Мирабель задумчиво кивает. Ее лицо становится детски растерянным, и мое сердце вновь сдавливает жалость.
— До скорой встречи! — как можно более воодушевленно произношу я.
Мирабель прижимает руки к груди.
— До скорого, дорогая!
Еду в Лондон потерянная и несчастная. Досады, как в случае с Маркусом, нет, но мучает более острая, почти непереносимая боль. Такое чувство, что сегодня ночью, когда я уснула, опьяненная любовью, Нейл умудрился вскрыть мое сердце и навек поселить в нем кусочек себя.
Когда объявляют посадку, отправляю ему сообщение: «Пришлось уехать по срочным делам. Побеседуем после». Четко и сдержанно. Без малейшей примеси глупых чувств. Надеюсь, он поймет, что беседа пойдет о нашей сделке. О первой, оформленной письменно, или о второй, устной. Но никак не о событиях прошлой ночи…
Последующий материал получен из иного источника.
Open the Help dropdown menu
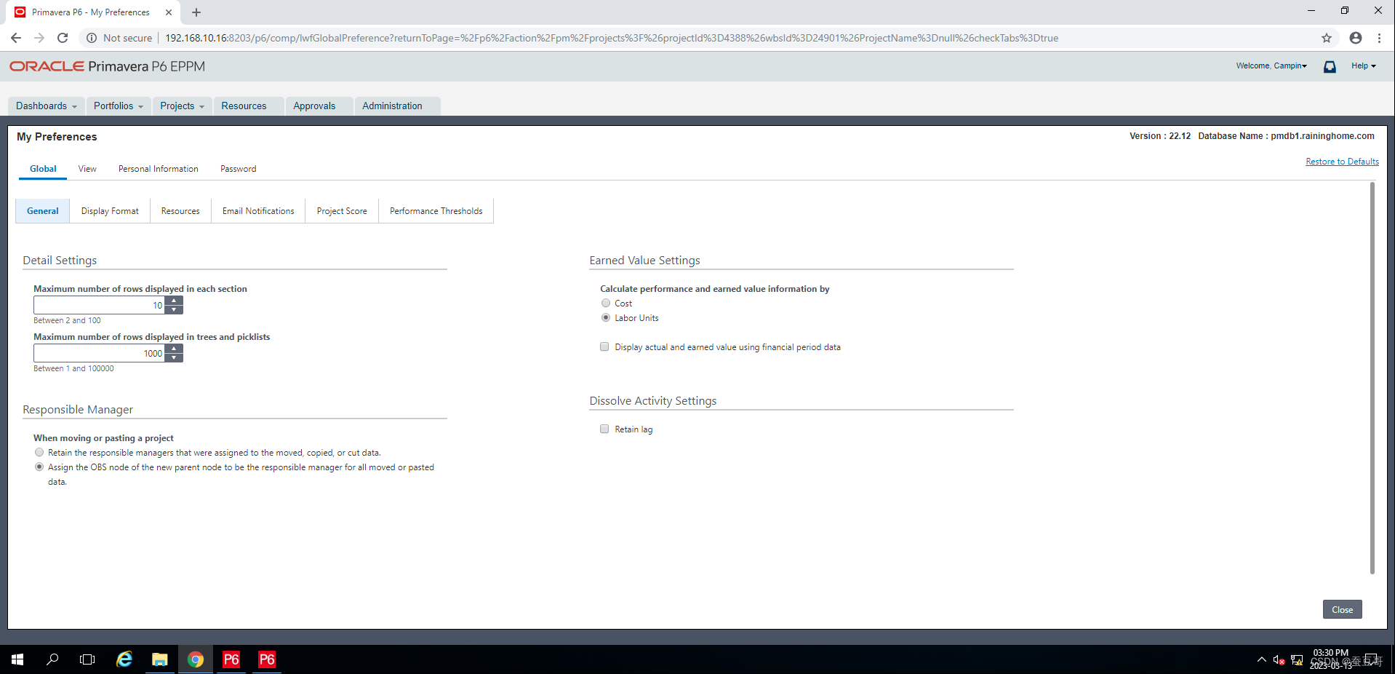1395x674 pixels. pos(1363,66)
Бреннан отпустил меня на полмесяца, так что сегодня мне можно было спокойно выспаться и хоть целый день пробездельничать. Но я, представив, как с утра до вечера буду в который раз вспоминать разговоры с Нейлом, его взгляды, растерянность, заботу и нашу ночь, решаю выйти на работу немедленно.
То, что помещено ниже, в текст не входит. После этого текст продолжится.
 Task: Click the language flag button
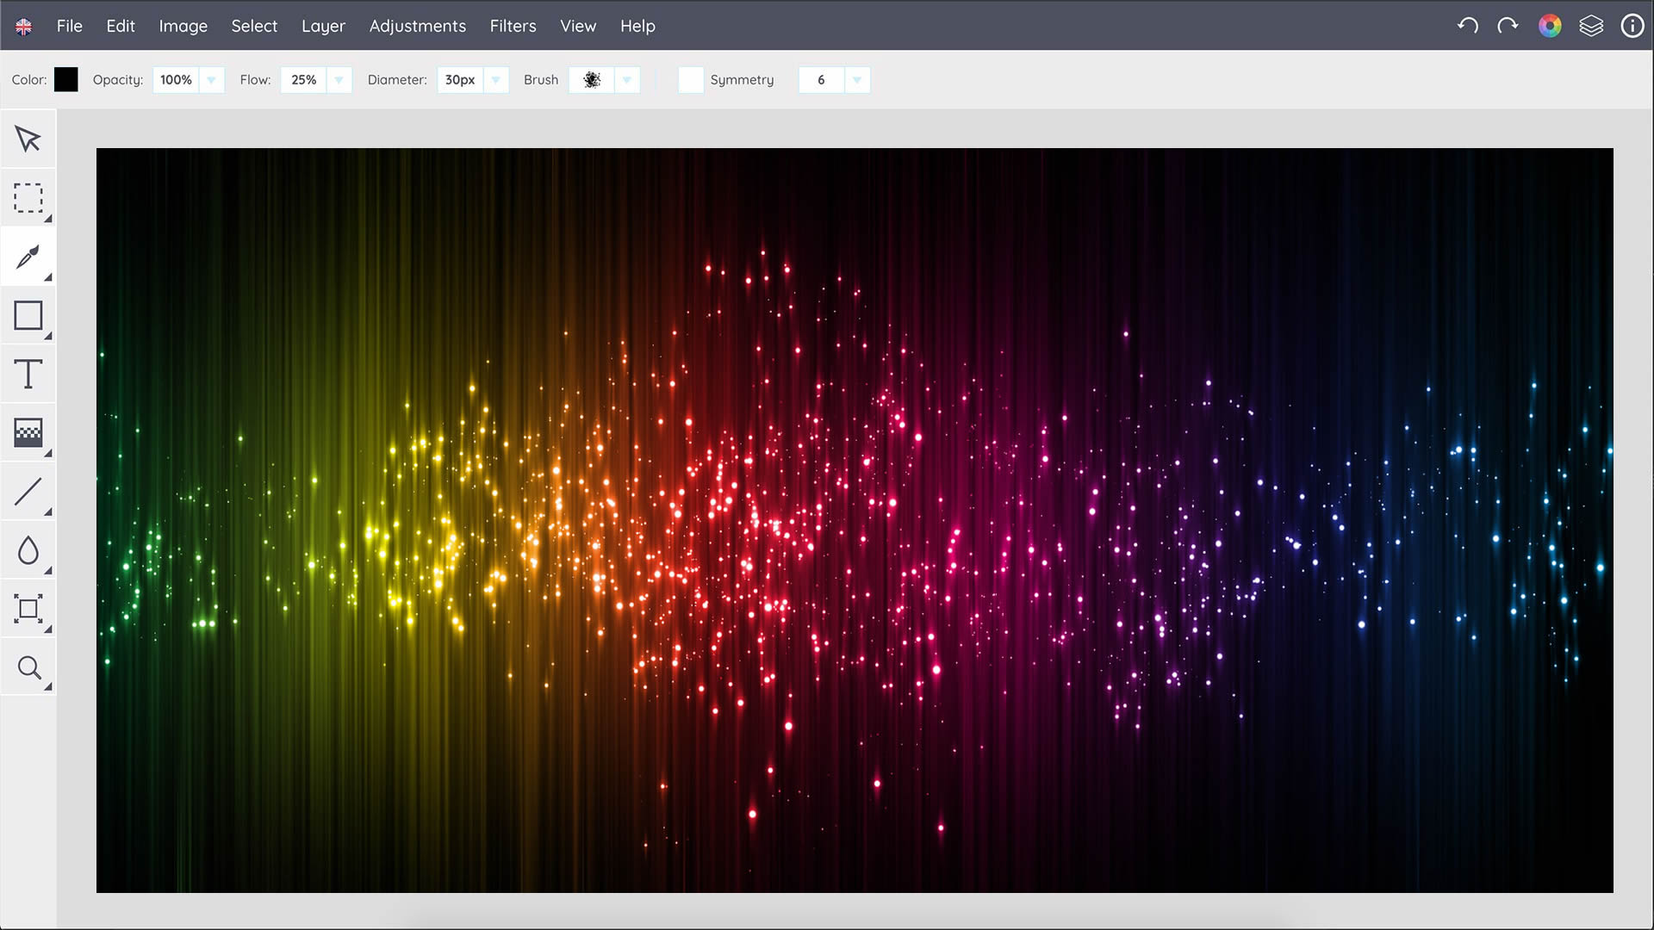pos(24,27)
Утро начинается как обычно: сверху доносится раскатистое «О-о-о-ливер!», пахнет свежесваренным кофе и светит солнце. Собираюсь очень быстро, не особенно заботясь о том, должным ли образом лежат волосы и подходят ли туфли к платью. Перед уходом бросаю случайный взгляд на халат Маркуса, что до сих пор висит на двери в ванную. Надо бы собрать все его вещи и сложить в сумку, чтобы, как только он явится, сразу отдать их и тут же выставить его вон, мелькает в голове мысль, а душа, к моему счастью, молчит. Теперь в ней тоска по другому парню, по тому, о ком мечтать нельзя.
Скажете, чересчур быстро я оправилась от прошлой любви и воспылала новой? Назовете меня ветреной, непостоянной, пустышкой? Поверьте, мои нынешние чувства глубокие и чистые. Почему они прокрались в сердце так внезапно и скоро? На подобные вопросы не найти ответа.
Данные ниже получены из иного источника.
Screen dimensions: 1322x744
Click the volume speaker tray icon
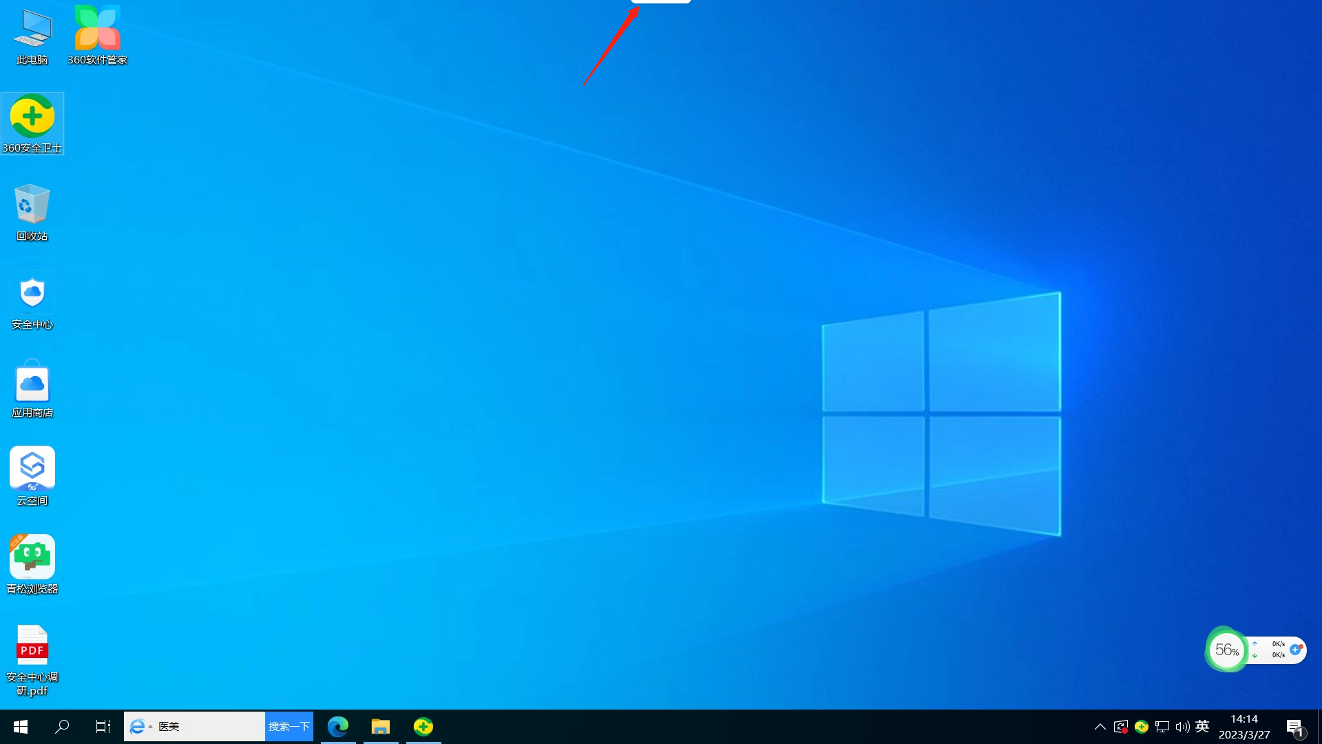(1182, 727)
В издательстве меня поджидает сюрприз. Прохожу в огромный общий зал, разделенный перегородками на мини-кабинеты для полутора десятка человек, приближаюсь к своему закутку и вижу совершенно незнакомого парня. Он с сосредоточенным видом смотрит в экран компьютера и не замечает никого вокруг.
— Простите… — в растерянности бормочу я. — Меня зовут Сиара Купер. Я…
Парень поднимает голову. Весь его вид так и говорит: какого черта отрываешь меня от дел?! Внезапно складки между его рыжеватых бровей расправляются, а толстые губы растягиваются в улыбке. Он кивает.
— А, да! Мне сказали, вы будете в отпуске еще неделю, не меньше.
— Я вернулась раньше и хотела бы приступить к работе, — начиная злится, сдержанно произношу я. — Если не возражаете…
Парнишка не поднимаясь поворачивается ко мне на крутящемся стуле и протягивает руку.
— Я Бобби Уэйн. Меня взяли на ваше место.
Машинально обмениваюсь с ним рукопожатиями, в ужасе округляю глаза. О нет! Столько ударов подряд мне просто не вынести!
— Меня что… уволили?
Бобби смеется.
— Не уволили — повысили.
Уже? — недоумеваю я, вспоминая беседу с отцом Сюзанны. Я думала, подобные дела не делаются столь скоро. Как снег на голову обычно сыплются лишь неприятности.
Бобби кивает в конец зала. Смотрю туда и не верю своим глазам. Возле одного из отдельных кабинетов уже висит табличка: «Сиара Купер. Редактор».
— Сиара! — звучит у меня из-за спины знакомый голос, в котором ясно слышатся нотки легкого недовольства.